Solche Extremwetterereignisse werden seit einigen Jahren häufiger und mit der Klimakrise immer schlimmer. Waldbrände und Überflutungen nehmen gleichermaßen zu. Trockenheit sorgt für Ernteausfälle und damit höhere Lebensmittelpreise – und langfristig auch zu Lebensmittelknappheit. Ein Landbaukonzept, das Bäume und Sträucher mit in die Landwirtschaft integriert, könnte hier Abhilfe schaffen: der Agroforst.   

Was ist ein Agroforst? 

Ein Agroforst ist ein Landnutzungssystem, das gewöhnliche Ackerkulturen mit Bäumen, Sträuchern oder auch Tierhaltung auf einer landwirtschaftlichen Fläche kombiniert. Die derzeit am meisten verbreitete Form des Agroforst ist eine abwechselnde Anordnung von Äckern und Baumstreifen, welche die Flächen unterteilen und dennoch einfach zu bewirtschaften halten. 

Je nach Nutzungsart unterscheiden sich die Bäume und Kleingehölze, die in einem Agroforst eingesetzt werden können. So gibt es zum Beispiel Agroforste, in denen Äcker von Obstbäumen durchtrennt sind, ähnlich wie Streuobstwiesen. Auch das Obst findet Verwendung, es wird ebenso wie die Feldfrüchte geerntet und verkauft oder zu Saft verarbeitet. In anderen Agroforsten sind Hecken, Sträucher und Büsche gepflanzt.

Wie funktioniert das Konzept Agroforst? 

Bäume und Sträucher an den Feldrändern unterstützen die angrenzenden Äcker direkt. Sie schützen den Boden vor Erosion, da sie den Boden einfacher und effektiver festhalten, als es die üblichen Feldfrüchte können. Damit sind die Äcker besser vor Abtragung geschützt. Eine Vielfalt in den Pflanzen trägt auch zur Vielfalt im Boden bei: Nützliche Insekten und Kleintiere wie Ameisen oder Regenwürmer fühlen sich wohler. Mit ihrer Unterstützung gewinnt der Boden an Humus, einer fruchtbaren Oberschicht, welche die Wasserspeicherfähigkeit des Bodens erhöht. 

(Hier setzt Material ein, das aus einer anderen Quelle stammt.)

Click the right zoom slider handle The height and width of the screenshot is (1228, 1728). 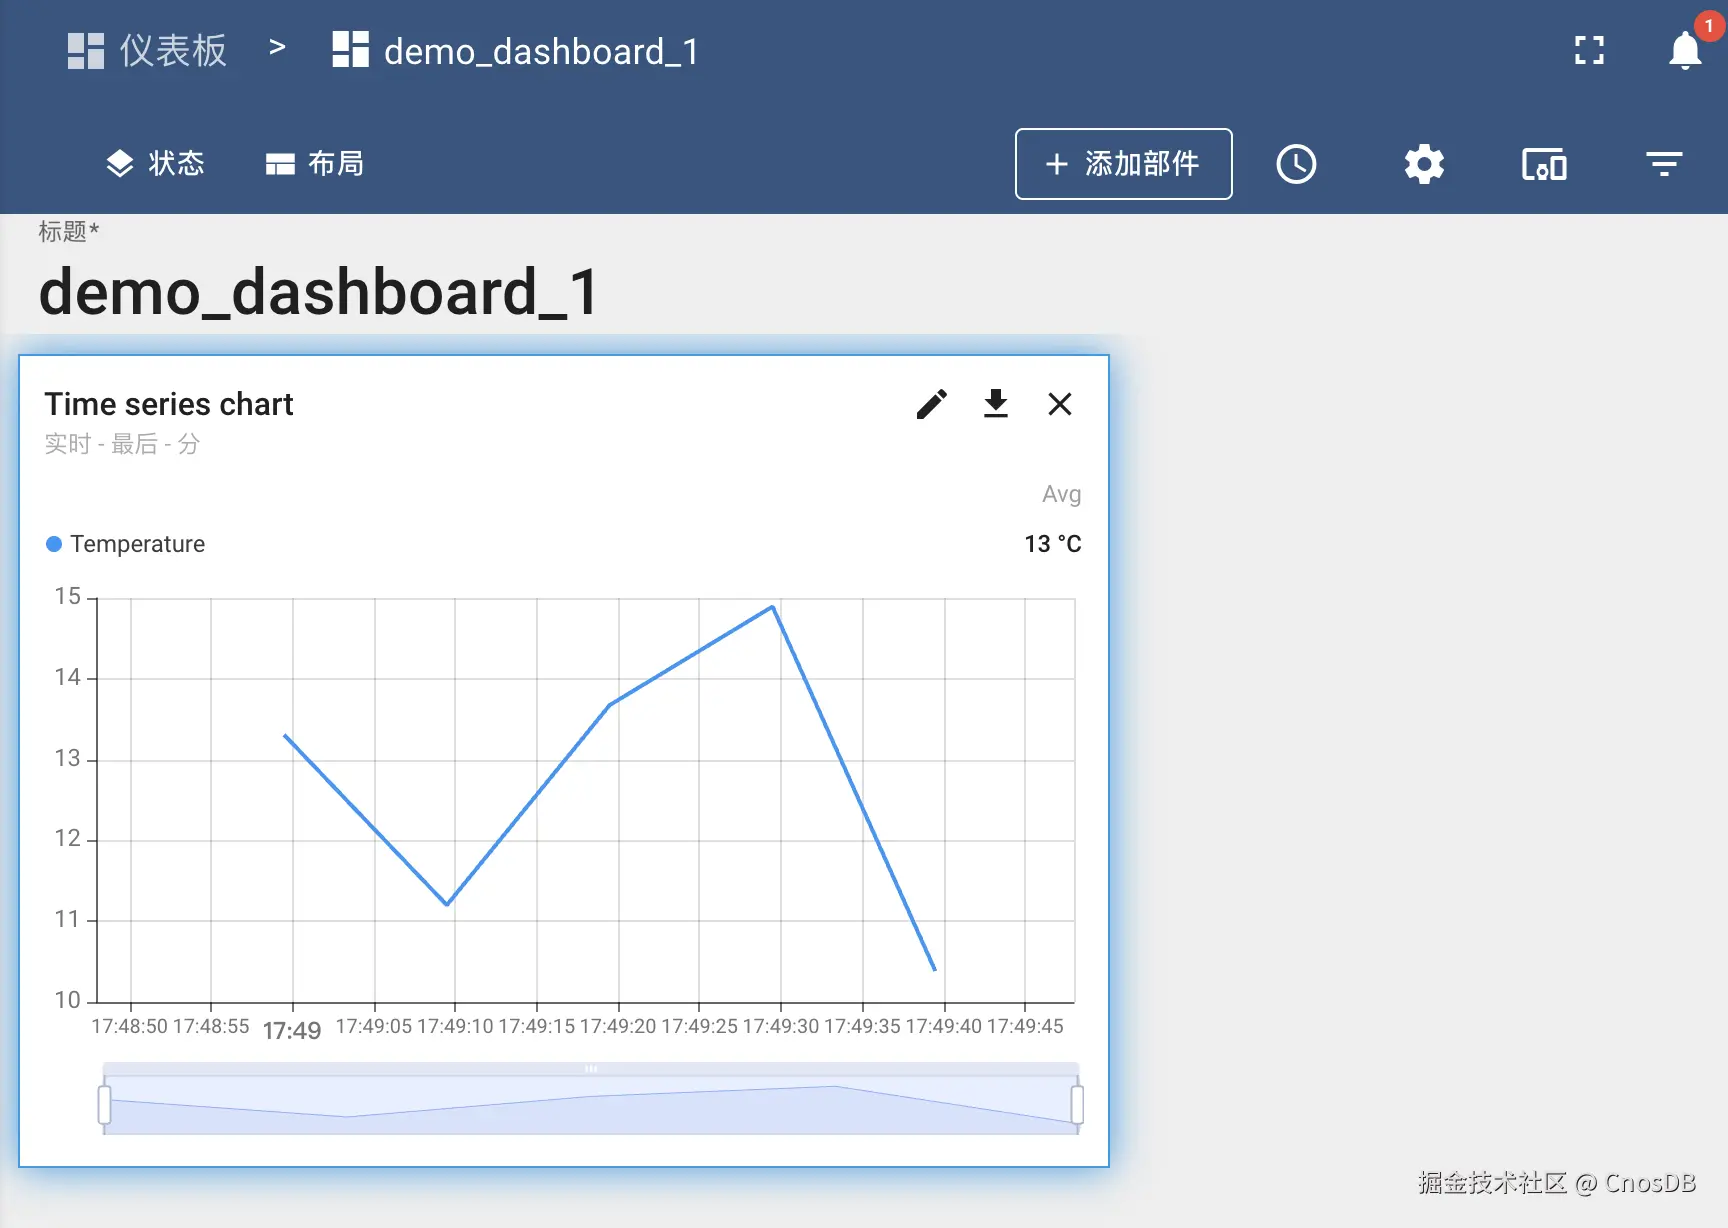click(1077, 1105)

Ein lockerer, weniger verdichteter Boden kann Regenwasser viel besser aufnehmen und speichern: Schwammwirkung statt Schlammlawine. Die Äste und Blätter der Bäume und Sträucher bremsen zudem den Wind und schützen den Acker so zusätzlich davor auszutrocken oder abgetragen zu werden. Die Bäume und Sträucher sorgen dazu noch für angenehmere Temperaturen durch Schatten und Verdunstung.

Bäume als Wassersäufer?

Der Mythos, dass Bäume dem Boden nur Wasser entziehen, hält sich hartnäckig. Baum- und Waldexperte Peter Wohlleben hält in diesem Instagram-Post dagegen.

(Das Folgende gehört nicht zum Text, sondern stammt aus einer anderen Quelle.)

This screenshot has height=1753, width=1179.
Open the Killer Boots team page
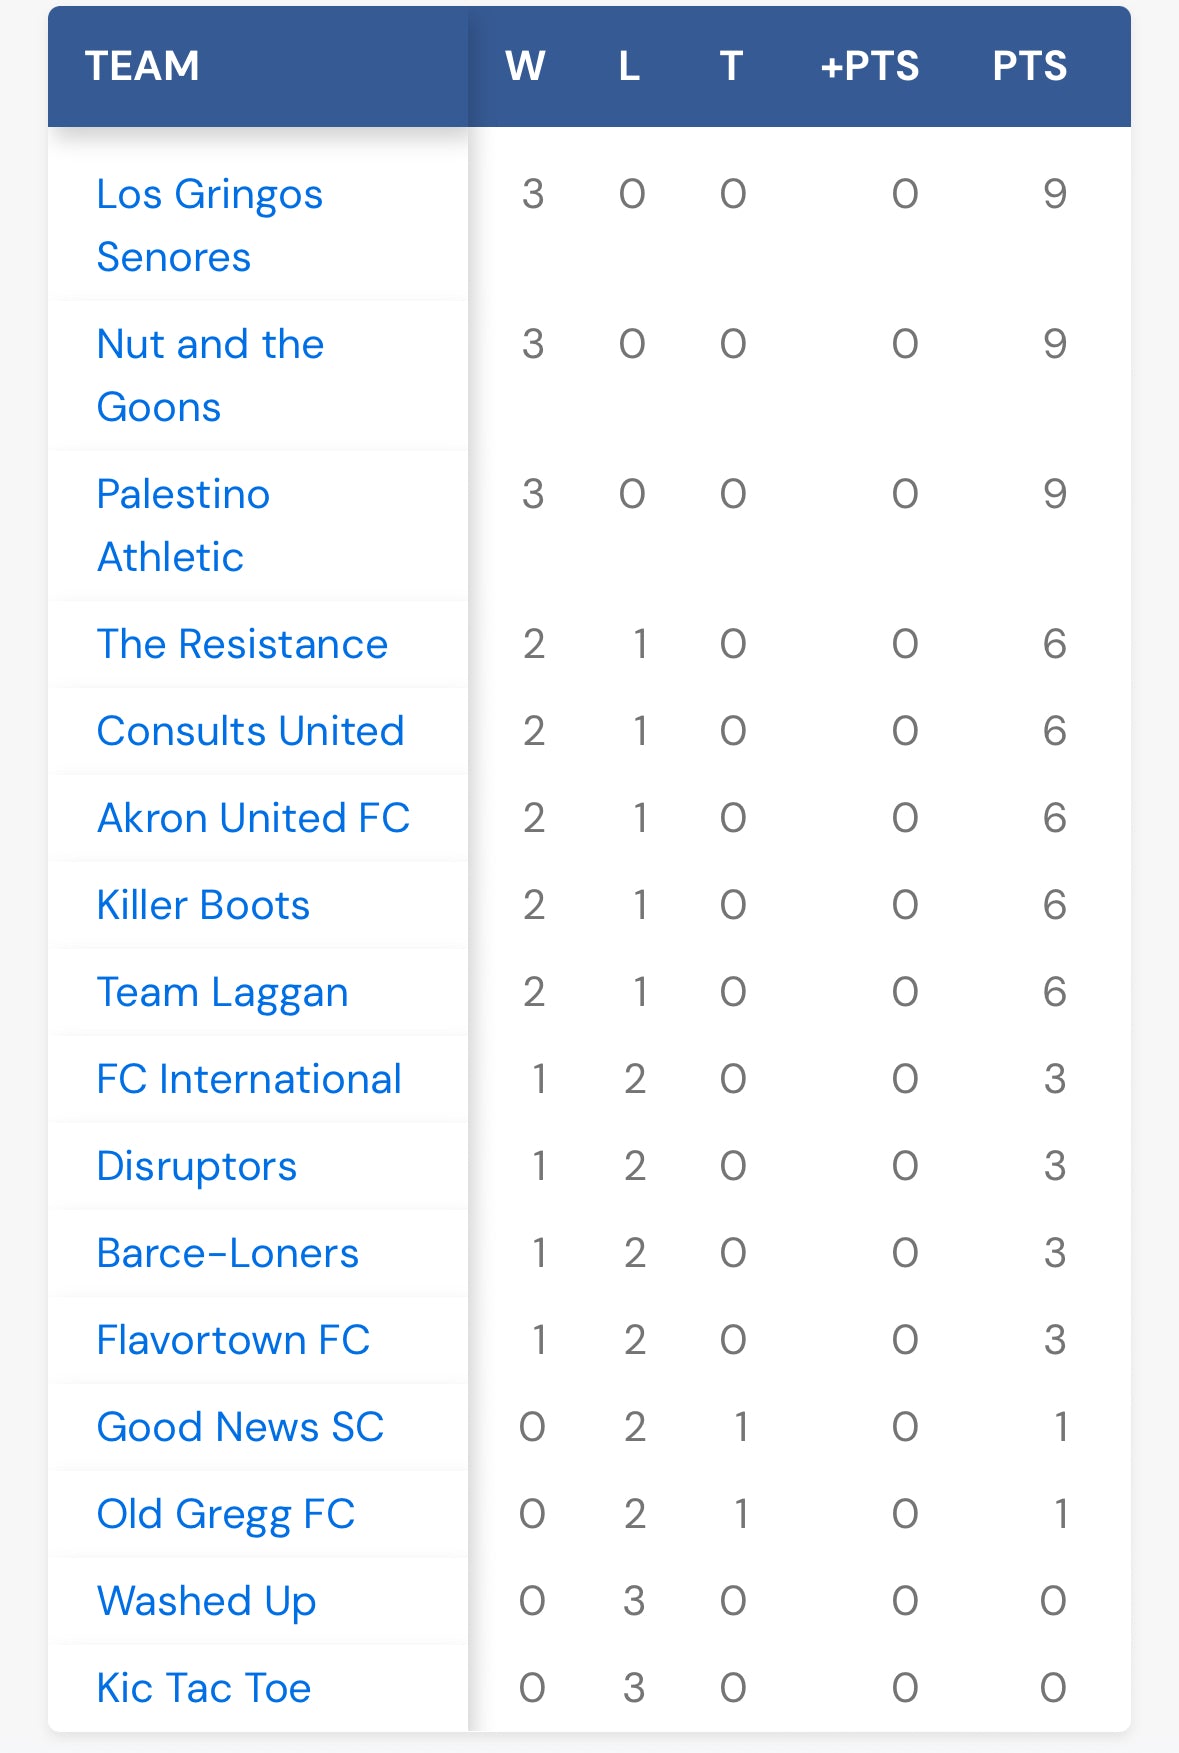click(203, 905)
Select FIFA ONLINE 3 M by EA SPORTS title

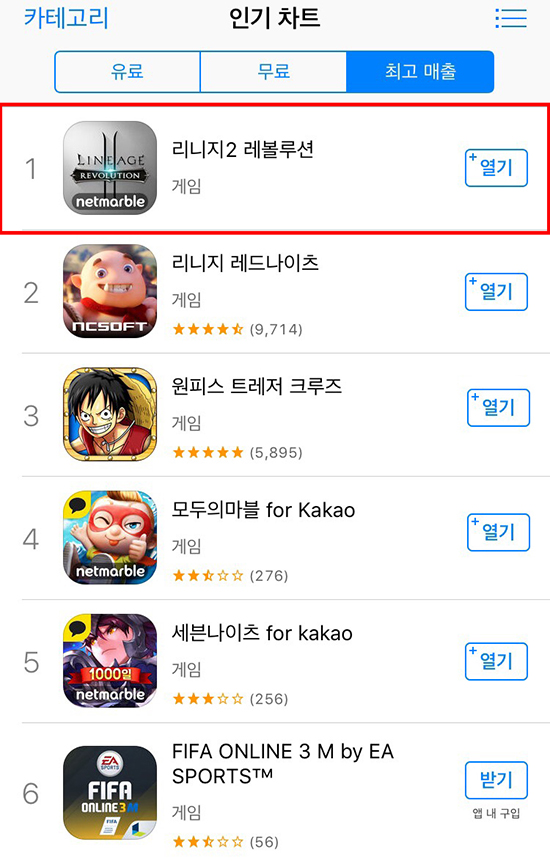[x=283, y=764]
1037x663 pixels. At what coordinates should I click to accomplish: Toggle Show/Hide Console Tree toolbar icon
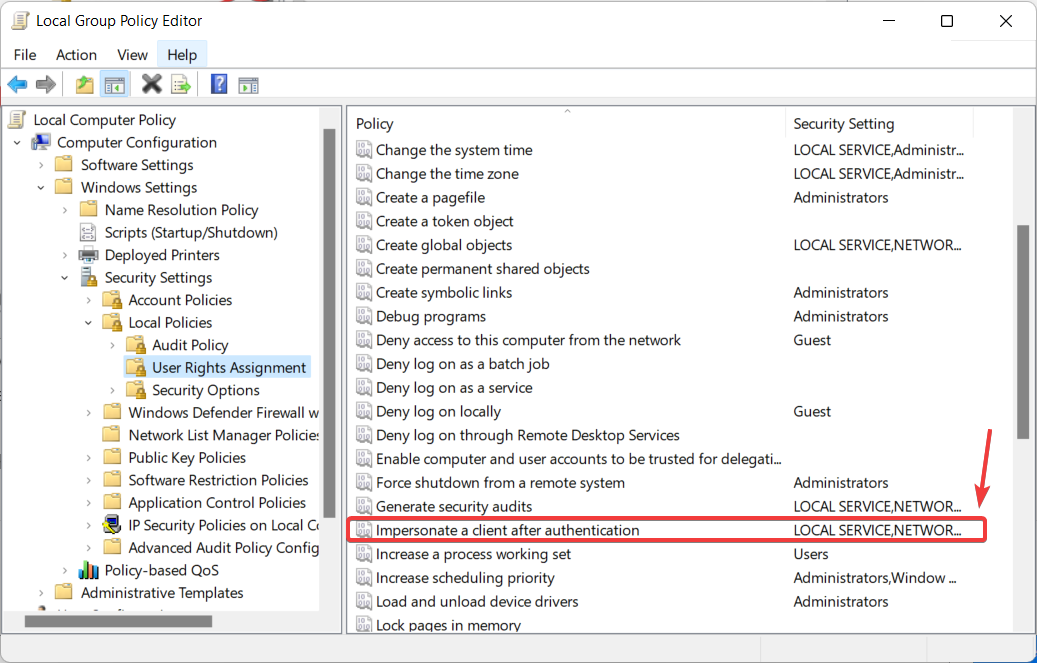point(115,85)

Dazu kommt: Vielfältig gestaltete Agroforstsysteme erhöhen die Struktur- und Artenvielfalt und liefern Lebensraum für Tiere und Pflanzenarten, die sonst auf dem Acker keinen Platz hätten. Blühstreifen an Ackerrändern sind davon die Vorstufe; sie bieten Lebensraum für bestäubende Insekten, was auch der Landwirtschaft zugutekommt. Bäume schaffen zusätzlich Sitzplätze für Greifvögel, die dann auf Wühlmausjagd gehen. Baumreihen und Blühstreifen zwischen Äckern können als verbindende Brücken für Tier- und Pflanzenarten funktionieren, deren Lebensräume sonst zerschnitten würden.

Baumreihen können außerdem einer Übersättigung des Bodens vorbeugen und verhindern nachweislich, dass Schadstoffe, wie zum Beispiel überschüssiges Nitrat aus Düngern, in den Boden oder das Grundwasser eindringen.

Studien zeigen, dass die Erträge auf Agroforst-Flächen über die Jahre stabiler und sogar größer sind als auf vergleichbaren, regulären Anbauflächen. Richtig durchgeführt, profitieren auch die Landwirt*innen davon, weil sie mehr unterschiedliche Produkte anbieten können und etwas für die regionale Wertschöpfung tun.  

Warum gibt es nicht bereits mehr Agroforstsysteme in Deutschland? 

In Brasilien, Peru, Bolivien und anderen südamerikanischen Staaten wird bereits seit Anfang der 2000er-Jahre erfolgreich mit dem Konzept Agroforst gearbeitet. In Deutschland bekommt das Thema erst seit ein paar Jahren mehr Beachtung. 

Stattdessen wurde nach der Flurbereinigung und dem Neuordnungsverfahren in den 1950er Jahren auf mechanische und intensivere Landwirtschaft gesetzt. Wertvolle strukturgebende Gehölz- und Baumbereiche wurden nach und nach aus der Landschaft ausgeräumt, um Platz für mehr Ackerfläche zu machen. Das Resultat heute: Weitläufige Monokulturen, die durch jahrzehntelange Maschinen-, Pestizid- und Düngereinsatz auch die angrenzenden anderen Landschaftsbereiche und Ökosysteme mit belasten. In den letzten drei Jahrzehnten ist die Anzahl der Insekten in Deutschland um 75 Prozent geschrumpft.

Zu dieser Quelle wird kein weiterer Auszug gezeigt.